9. En deuxième lieu, la société requérante n'indique ni dans ses écritures, ni même à l'audience, la nature du sous-critère qui n'aurait pas été annoncé par la commune d'Arcueil et que celle-ci aurait utilisé pour évaluer les offres. L'utilisation d'un tel sous-critère ne résulte pas davantage de l'instruction. Dès lors, le moyen tiré de l'existence d'un item non annoncé doit être écarté. Par voie de conséquence, il en va de même du moyen tiré de ce qu'un tel item n'aurait pas été pondéré dans les documents de la consultation.
10. En troisième lieu, la commune d'Arcueil n'était pas tenue de retenir un critère environnemental alors même que l'objet de son marché était, ainsi qu'il a été dit au point 1, le nettoyage écologique des locaux, dès lors que l'objet environnemental du marché était pris en compte dans d'autres items du marché, tels le " matériel écologique " (point 6.1.1), les " Produits et consommables écologiques " (point 6.2.1. du CCTP). Dès lors le moyen doit être écarté.
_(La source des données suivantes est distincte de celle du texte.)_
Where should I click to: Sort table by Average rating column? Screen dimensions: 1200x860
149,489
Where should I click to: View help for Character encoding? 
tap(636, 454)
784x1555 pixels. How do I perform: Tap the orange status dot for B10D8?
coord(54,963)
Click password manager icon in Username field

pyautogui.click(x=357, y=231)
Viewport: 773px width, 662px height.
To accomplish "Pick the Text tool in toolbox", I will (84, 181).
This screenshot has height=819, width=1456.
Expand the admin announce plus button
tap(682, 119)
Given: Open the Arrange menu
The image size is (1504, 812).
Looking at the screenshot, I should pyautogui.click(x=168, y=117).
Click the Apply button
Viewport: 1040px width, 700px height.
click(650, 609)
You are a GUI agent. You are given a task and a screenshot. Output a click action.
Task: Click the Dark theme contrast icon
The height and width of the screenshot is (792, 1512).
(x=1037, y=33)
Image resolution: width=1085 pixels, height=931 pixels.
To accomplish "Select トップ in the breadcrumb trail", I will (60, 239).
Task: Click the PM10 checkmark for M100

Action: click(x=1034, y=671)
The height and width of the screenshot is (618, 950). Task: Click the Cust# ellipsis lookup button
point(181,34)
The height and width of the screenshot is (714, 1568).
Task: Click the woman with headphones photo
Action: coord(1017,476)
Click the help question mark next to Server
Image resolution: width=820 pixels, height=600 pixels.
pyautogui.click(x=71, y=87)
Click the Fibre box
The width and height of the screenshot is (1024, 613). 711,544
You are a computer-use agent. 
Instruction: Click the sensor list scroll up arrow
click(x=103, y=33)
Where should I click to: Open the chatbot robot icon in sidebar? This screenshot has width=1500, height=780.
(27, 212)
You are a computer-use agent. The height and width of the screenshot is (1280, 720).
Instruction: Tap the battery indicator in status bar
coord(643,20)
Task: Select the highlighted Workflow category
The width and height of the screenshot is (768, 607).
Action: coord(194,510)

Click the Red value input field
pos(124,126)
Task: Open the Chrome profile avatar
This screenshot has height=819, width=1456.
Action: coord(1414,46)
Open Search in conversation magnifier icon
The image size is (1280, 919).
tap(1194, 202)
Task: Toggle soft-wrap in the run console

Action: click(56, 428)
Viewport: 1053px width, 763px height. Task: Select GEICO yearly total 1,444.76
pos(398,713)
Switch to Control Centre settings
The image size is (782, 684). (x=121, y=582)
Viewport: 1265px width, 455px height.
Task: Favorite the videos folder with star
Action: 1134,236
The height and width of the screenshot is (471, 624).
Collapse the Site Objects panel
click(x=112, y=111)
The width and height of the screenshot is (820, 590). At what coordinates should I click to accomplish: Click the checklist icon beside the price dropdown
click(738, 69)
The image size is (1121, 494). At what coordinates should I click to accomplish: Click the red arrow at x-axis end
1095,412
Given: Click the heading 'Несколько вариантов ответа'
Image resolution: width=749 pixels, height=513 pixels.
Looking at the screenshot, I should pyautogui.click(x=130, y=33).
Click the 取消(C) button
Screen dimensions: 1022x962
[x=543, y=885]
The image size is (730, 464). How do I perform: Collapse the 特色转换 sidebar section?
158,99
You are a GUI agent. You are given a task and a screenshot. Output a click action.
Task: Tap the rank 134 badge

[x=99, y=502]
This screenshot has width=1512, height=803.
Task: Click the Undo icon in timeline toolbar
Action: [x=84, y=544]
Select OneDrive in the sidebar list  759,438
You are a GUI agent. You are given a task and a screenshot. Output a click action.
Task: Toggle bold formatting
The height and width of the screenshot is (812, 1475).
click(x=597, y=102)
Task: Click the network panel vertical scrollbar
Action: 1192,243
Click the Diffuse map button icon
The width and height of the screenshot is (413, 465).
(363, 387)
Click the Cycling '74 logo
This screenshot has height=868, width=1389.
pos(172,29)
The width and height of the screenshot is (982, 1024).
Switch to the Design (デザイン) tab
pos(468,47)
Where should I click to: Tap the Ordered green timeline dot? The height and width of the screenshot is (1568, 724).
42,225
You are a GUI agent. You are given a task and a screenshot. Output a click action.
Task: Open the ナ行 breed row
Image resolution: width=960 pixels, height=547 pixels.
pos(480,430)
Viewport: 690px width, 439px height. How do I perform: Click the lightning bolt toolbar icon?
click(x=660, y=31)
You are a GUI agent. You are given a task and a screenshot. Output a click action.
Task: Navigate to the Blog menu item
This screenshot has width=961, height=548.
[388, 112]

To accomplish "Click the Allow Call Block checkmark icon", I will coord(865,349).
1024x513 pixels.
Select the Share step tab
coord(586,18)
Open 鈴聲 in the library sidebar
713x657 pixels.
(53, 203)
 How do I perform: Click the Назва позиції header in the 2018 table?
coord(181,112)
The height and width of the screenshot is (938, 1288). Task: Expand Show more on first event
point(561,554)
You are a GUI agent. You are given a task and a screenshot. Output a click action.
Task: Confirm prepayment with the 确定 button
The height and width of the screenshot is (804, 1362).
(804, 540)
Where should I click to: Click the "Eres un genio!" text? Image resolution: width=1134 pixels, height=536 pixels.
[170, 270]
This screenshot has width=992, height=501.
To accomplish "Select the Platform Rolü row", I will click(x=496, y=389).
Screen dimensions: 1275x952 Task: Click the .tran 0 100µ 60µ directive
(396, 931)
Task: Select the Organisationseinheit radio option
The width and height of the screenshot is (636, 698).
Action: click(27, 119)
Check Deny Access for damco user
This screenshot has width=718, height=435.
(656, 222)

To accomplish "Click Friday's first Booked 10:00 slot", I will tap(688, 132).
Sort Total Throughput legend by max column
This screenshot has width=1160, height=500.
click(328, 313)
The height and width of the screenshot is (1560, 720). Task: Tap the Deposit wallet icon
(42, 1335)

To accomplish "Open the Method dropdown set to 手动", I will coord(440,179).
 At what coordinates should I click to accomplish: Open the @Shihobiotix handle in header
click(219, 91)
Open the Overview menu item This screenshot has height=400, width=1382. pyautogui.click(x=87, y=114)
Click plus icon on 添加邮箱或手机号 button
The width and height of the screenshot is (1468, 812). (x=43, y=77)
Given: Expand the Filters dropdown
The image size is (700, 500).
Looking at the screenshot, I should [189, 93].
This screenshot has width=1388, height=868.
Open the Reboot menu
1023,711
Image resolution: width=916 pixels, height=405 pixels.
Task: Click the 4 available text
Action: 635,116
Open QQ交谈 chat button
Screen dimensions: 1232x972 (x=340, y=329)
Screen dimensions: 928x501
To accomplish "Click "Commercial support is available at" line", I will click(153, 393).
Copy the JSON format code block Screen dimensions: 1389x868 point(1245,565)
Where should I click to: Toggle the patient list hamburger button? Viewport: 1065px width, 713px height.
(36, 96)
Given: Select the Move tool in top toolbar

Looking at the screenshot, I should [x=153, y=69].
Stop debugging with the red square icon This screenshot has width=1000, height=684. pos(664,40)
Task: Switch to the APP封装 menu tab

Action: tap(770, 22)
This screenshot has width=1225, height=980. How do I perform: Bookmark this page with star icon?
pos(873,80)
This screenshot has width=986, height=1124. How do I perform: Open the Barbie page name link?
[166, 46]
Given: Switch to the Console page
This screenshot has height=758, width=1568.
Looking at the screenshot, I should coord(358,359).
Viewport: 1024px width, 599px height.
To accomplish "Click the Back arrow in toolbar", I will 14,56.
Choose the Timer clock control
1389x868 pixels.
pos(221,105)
En ce qui concerne le moyen tiré de la dénaturation de l'offre de la société :
11. Il n'appartient pas au juge du référé précontractuel, qui doit seulement se prononcer sur le respect, par le pouvoir adjudicateur, des obligations de publicité et de mise en concurrence auxquelles est soumise la passation d'un contrat, de se prononcer sur l'appréciation portée sur la valeur d'une offre ou les mérites respectifs des différentes offres. Il lui appartient, en revanche, lorsqu'il est saisi d'un moyen en ce sens, de vérifier que le pouvoir adjudicateur n'a pas dénaturé le contenu d'une offre en en méconnaissant ou en en altérant manifestement les termes et procédé ainsi à la sélection de l'attributaire du contrat en méconnaissance du principe fondamental d'égalité de traitement des candidats.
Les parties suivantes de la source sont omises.